**TRY IT**. Show each line of the data below that has the string "Blog" in it.

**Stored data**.
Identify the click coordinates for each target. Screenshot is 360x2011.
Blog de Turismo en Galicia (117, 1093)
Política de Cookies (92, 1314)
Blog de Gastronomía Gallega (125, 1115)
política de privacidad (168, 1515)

**YOUR RESPONSE**.
Blog de Turismo en Galicia (117, 1093)
Blog de Gastronomía Gallega (125, 1115)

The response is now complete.